Battery runtime is calculated using the formula: Runtime (hours) = Usable Battery Energy (Wh) ÷ Total Device Power (W). First, convert your battery capacity to watt-hours (Wh). For mAh batteries: Wh = (mAh × Voltage) ÷ 1000. Then account for depth of discharge (DoD), inverter efficiency, and temperature effects. Our calculator handles all these factors automatically.

mAh (milliamp-hours) and Ah (amp-hours) measure electric charge — they tell you how much current a battery can deliver over time, but they don't account for voltage. Wh (watt-hours) is a true measure of energy, combining both voltage and current. A 5,000 mAh battery at 3.7V equals 18.5 Wh. For comparing batteries of different voltages, always use Wh. 1 Ah = 1,000 mAh. Wh = Ah × Voltage = (mAh × Voltage) ÷ 1000.

Depth of Discharge (DoD) is the percentage of a battery's capacity that has been used. A 100% DoD means the battery is fully drained. Most batteries shouldn't be discharged to 100% regularly — it dramatically shortens their lifespan. For example, lead-acid batteries typically recommend a 50% DoD for optimal longevity, while LiFePO₄ can safely handle 80–90% DoD. Our calculator factors in your chosen DoD to give a realistic, battery-friendly runtime estimate.

Temperature significantly impacts battery capacity. Cold temperatures slow down chemical reactions inside the battery, reducing available capacity — at 0°C (32°F), a battery may only deliver 85% of its rated capacity. At -20°C (-4°F), capacity can drop to 60% or less. Extreme heat (above 35°C/95°F) also degrades performance and accelerates aging. Our calculator includes a temperature coefficient to adjust runtime estimates based on environmental conditions.

An inverter is only needed when powering AC (alternating current) devices from a DC battery — for example, running a household appliance from a car battery. DC devices (like phones, laptops via DC adapter, LED lights) can connect directly without an inverter, achieving nearly 100% efficiency. When using an inverter, expect 85–95% efficiency — the rest is lost as heat. Pure sine wave inverters are more efficient but costlier than modified sine wave models.

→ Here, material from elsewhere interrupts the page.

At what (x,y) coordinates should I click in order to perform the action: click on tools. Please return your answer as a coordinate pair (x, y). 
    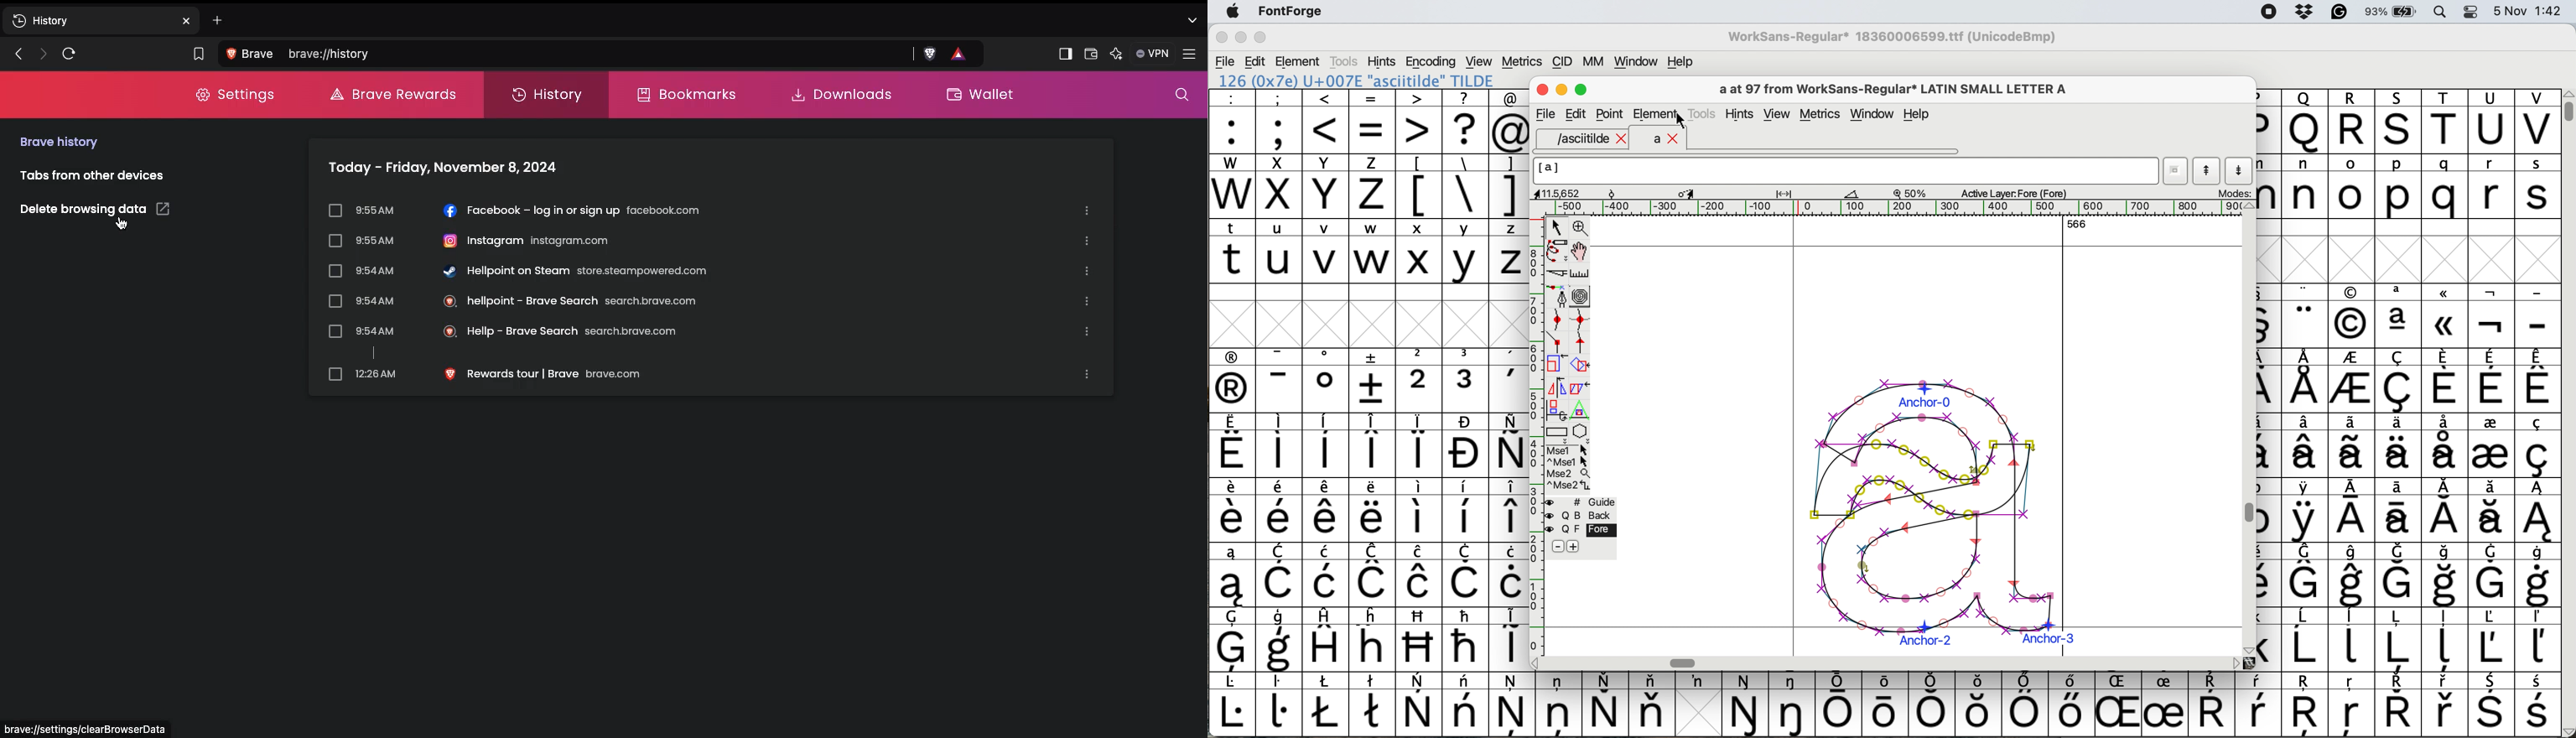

• Reduce device power consumption — lower brightness, disable unused features
• Keep batteries at room temperature — avoid extreme cold or heat
• Use a higher capacity battery or connect multiple batteries in parallel
• Choose batteries with higher DoD tolerance like LiFePO₄
• Minimize inverter usage — use DC-powered devices when possible
• Regularly maintain batteries — keep terminals clean, check water levels (lead-acid)
• Consider a battery management system (BMS) to optimize charging and discharging

LiFePO₄ (Lithium Iron Phosphate) offers the longest cycle life — typically 2,000 to 5,000+ cycles at 80% DoD, lasting 5–10+ years with proper care. They also maintain stable voltage throughout discharge and are safer than standard Li-ion. For budget applications, AGM batteries offer 400–800 cycles at moderate DoD. Lead-acid is the most affordable upfront but has the shortest lifespan (200–600 cycles). Choose based on your budget, weight constraints, and expected usage frequency.